Никогда не существовало причин устраивать турниры, и потому сейчас, наперекор всему, несмотря на дикую боль при тряске, он чувствовал некое обновление и даже азарт. В тридцать пять, а вернее, ещё раньше, Олег ощутил тоску по юности и уже несколько лет жил с чувством безвозвратно утраченного. Иногда он, словно старик, оставаясь в одиночестве, начинал кряхтеть, пить водку и думать горестно, предрешенно, будто умирать готовился. Казалось, в жизни уже не может ничего случиться такого, что заставит его вновь карабкаться на Перья Красноярских Столбов, дурачиться и быть самим собой.
И вот случилось: слуховые галлюцинации в Манорайской впадине обратились в реальную женщину Лаксану, за которую в удовольствие схлопотать по башке и наплевать, кто она, чья жена и как жила до этой встречи…
Только бы отлежаться дня три-четыре…
— Хотели создать правовое государство, а создали беспредел! — бухтел топограф, предусмотрительно севший на заднее сиденье. — Бандитизм дошёл до такой глуши!.. Какие на хрен законы?! Дикий Запад сделали из России. И оружие отобрали! Небось сам Аквилонов ходит с маузером, а тут драного ружья не положено!.. Всё, я больше ни в одну экспедицию не поеду без пистолета. Приеду и скажу!.. Не знаю, как вы тут будете работать?
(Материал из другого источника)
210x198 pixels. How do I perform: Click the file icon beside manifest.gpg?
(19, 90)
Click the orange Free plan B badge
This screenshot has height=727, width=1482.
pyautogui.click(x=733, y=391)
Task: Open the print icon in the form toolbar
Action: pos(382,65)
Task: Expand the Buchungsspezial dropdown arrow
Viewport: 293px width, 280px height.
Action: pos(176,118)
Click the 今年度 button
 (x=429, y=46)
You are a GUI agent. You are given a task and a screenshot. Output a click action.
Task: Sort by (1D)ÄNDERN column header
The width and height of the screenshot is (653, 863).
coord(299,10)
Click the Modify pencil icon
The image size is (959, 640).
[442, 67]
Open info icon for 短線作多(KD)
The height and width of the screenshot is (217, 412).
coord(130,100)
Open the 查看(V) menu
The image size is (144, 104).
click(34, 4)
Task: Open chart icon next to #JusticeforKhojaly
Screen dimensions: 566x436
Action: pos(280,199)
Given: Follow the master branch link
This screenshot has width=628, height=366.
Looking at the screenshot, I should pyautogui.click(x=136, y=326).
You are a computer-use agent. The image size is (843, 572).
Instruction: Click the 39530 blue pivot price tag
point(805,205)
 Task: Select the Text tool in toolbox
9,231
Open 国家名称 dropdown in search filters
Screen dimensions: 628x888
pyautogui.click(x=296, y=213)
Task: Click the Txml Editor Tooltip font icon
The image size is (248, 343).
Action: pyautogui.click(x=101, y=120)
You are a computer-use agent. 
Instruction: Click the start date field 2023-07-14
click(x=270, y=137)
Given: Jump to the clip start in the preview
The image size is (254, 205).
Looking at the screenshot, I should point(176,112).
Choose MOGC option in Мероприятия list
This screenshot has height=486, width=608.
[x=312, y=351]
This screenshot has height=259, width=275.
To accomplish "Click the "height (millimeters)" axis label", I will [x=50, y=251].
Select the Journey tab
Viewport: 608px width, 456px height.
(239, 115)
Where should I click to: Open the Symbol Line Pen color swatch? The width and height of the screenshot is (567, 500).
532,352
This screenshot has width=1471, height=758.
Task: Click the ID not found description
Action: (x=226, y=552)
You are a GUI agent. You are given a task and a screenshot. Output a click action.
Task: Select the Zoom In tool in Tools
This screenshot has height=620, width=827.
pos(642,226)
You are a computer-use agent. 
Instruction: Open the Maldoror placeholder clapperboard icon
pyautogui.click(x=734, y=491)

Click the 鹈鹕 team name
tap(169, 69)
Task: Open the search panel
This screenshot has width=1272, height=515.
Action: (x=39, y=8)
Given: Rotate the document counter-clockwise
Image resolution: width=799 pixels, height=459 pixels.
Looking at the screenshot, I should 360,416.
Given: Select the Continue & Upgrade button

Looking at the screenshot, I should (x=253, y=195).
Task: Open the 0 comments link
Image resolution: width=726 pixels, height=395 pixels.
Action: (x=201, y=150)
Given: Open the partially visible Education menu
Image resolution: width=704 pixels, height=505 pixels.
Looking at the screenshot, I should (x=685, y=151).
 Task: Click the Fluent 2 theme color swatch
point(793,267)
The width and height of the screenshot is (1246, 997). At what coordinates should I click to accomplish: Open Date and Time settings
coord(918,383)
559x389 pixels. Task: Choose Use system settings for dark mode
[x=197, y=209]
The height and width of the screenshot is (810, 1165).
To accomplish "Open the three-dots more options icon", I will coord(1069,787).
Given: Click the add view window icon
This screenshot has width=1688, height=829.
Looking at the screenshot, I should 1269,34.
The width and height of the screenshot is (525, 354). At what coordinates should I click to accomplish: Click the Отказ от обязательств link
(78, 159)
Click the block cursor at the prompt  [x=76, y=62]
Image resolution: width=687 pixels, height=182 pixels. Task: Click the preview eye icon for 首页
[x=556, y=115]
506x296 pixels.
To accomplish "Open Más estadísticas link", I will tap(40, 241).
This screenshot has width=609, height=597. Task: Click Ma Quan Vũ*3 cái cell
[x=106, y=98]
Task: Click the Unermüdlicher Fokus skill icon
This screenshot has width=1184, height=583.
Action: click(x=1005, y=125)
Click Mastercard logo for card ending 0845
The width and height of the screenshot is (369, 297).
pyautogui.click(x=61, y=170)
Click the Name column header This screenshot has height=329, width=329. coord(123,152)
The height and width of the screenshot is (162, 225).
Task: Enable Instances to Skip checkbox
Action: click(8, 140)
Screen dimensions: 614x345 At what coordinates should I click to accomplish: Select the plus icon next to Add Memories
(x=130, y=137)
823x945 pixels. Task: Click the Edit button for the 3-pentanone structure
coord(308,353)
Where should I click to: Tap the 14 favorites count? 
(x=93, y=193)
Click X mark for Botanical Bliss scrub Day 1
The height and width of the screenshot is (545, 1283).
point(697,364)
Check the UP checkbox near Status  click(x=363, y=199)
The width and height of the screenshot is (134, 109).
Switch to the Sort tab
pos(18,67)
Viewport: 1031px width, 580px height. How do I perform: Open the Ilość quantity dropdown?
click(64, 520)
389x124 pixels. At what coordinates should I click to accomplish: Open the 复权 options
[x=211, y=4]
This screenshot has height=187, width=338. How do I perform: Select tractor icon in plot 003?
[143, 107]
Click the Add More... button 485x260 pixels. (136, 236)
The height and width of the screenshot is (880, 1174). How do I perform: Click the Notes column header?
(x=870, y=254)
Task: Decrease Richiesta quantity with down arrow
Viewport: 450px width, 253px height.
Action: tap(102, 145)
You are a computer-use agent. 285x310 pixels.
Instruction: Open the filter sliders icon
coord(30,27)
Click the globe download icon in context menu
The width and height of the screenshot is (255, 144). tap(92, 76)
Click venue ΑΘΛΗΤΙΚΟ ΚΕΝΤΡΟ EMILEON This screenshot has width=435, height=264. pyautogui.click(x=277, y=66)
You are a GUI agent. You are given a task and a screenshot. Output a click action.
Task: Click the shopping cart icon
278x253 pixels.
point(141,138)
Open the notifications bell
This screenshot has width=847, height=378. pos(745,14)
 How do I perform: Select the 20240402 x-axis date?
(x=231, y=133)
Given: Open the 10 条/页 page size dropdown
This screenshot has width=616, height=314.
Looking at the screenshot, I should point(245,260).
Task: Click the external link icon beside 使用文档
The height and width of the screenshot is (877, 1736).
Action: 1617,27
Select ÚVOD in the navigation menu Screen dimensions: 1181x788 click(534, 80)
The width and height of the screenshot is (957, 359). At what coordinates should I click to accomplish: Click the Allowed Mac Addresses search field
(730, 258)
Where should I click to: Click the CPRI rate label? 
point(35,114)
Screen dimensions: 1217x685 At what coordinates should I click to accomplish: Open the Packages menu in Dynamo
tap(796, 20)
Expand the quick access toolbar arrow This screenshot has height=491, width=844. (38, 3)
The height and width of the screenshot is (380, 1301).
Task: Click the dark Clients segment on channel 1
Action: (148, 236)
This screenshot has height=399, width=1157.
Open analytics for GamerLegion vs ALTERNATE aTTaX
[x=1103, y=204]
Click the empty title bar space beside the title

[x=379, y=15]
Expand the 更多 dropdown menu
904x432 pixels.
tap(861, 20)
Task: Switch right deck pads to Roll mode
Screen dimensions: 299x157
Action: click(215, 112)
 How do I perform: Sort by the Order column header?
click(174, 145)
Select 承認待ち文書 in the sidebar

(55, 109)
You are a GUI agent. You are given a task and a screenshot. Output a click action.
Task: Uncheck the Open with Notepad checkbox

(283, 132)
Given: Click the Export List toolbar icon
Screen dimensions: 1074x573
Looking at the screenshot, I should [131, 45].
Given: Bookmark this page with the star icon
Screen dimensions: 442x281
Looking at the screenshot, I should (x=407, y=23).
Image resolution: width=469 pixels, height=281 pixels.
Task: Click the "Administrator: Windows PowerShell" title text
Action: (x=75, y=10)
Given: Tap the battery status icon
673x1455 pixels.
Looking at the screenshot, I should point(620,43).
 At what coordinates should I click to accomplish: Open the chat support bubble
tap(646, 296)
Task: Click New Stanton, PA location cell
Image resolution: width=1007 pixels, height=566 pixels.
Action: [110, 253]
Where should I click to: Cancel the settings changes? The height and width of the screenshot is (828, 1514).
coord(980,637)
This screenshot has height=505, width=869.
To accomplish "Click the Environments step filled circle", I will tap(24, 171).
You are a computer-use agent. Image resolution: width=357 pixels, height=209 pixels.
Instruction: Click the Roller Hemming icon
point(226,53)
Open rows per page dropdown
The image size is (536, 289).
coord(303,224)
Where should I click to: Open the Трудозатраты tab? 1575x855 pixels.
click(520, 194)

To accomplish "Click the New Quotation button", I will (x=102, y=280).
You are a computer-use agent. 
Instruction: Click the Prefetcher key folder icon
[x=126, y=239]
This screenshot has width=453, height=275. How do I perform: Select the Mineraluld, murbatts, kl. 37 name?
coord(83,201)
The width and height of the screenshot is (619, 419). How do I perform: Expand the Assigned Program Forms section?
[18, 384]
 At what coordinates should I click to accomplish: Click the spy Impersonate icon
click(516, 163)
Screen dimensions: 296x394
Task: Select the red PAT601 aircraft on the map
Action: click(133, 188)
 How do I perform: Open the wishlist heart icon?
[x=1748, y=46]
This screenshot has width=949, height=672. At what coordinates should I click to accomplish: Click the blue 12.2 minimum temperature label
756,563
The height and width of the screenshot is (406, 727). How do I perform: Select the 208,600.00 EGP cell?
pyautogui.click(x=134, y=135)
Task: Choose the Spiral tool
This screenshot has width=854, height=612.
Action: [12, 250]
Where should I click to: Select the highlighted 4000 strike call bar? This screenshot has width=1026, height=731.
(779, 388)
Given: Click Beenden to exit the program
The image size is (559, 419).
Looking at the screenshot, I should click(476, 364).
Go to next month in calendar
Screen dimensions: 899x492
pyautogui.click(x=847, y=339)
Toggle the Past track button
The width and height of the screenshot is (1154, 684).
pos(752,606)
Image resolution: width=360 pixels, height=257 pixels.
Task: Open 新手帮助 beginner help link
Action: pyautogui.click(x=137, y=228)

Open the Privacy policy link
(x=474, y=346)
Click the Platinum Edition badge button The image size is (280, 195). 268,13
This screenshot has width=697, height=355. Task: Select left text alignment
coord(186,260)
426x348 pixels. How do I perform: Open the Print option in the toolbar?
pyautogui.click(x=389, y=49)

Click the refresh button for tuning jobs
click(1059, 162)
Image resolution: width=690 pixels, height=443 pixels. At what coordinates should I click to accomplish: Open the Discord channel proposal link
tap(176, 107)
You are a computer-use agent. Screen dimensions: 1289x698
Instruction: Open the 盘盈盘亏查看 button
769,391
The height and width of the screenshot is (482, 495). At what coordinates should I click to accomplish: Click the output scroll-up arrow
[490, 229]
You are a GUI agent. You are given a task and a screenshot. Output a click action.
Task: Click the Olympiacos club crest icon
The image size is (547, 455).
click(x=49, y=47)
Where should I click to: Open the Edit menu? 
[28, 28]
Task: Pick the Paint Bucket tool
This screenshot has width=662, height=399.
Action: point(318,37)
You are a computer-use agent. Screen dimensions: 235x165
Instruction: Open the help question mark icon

Скоро земля пошла под уклон, и Олег давил на тормоза: машина неслась с горы и приземистые ели на обочинах мелькали, сливаясь в зелёное марево. Он опасался не вписаться в поворот, считал толчки огненной боли в затылке и километры на спидометре. Нудный голос напарника становился ненавистным.
— Уволю, — ещё раз пообещал он. — За одиннадцать секунд… Лучше заткнись.
Как спасение из-за очередного поворота выплыла горно-алтайская деревушка, вытянутая вдоль дороги. В огородах ещё лежал снег, по канавам бежали ручьи и над тесовыми крышами отчего-то поднимались столбы пара. Олег остановил машину возле дома, во дворе которого бородатый мужик колол лёд, — больше ни души не было по всей улице, если не считать пуховых полуоблезлых коз, пасущихся на вытаявших лужайках.
— Телефон! — засуетился топограф. — Я на телефон! Чтоб по горячим следам!
— Сидеть, — тихо приказал Зимогор, поскольку даже от движения челюстями разрывало затылок.
— Как же, Олег Палыч! — возмутился тот. — На нас напали! При исполнении!..
Вслепую, наугад, он схватил напарника за нос, сдавил пальцами и потянул к низу: это было сделать легче, чем говорить…
— Понял! — прогундел топограф, — отпусти…
Зимогор вывалился из машины, сделал два шага и упал грудью на изгородь. Мужик вонзил пешню в землю, со стоическим спокойствием осмотрел обоих, после чего растворил калитку, словно ждал гостей давно.
— Заходите.
— Мне бы отлежаться, — сразу сказал Олег. — Заболел…
— Да вижу, — обронил бородатый, открывая дверь сеней. — Давай в избу.
Сразу у входа оказалась высокая деревянная кровать с горой подушек, притягательная, заповедная: только бы положить голову и замереть… Мужик сдёрнул покрывало, откинул одеяло, бросил подушки на сундук.
— Сам разденешься? Или помочь?
— Сам…
Олег через силу стащил куртку, свитер, потом сел и выпутался из брюк.
— А чего мокрый? — спросил хозяин, забирая одежду. — Купался, что ли?
Отвечать ему уже не хотелось да и не имело смысла. Зимогор наконец-то приклонил голову и закрыл глаза — в ушах заворковала, зашумела горная речка и кровать понеслась, закружилась в бурунах и волнах бесконечного порога.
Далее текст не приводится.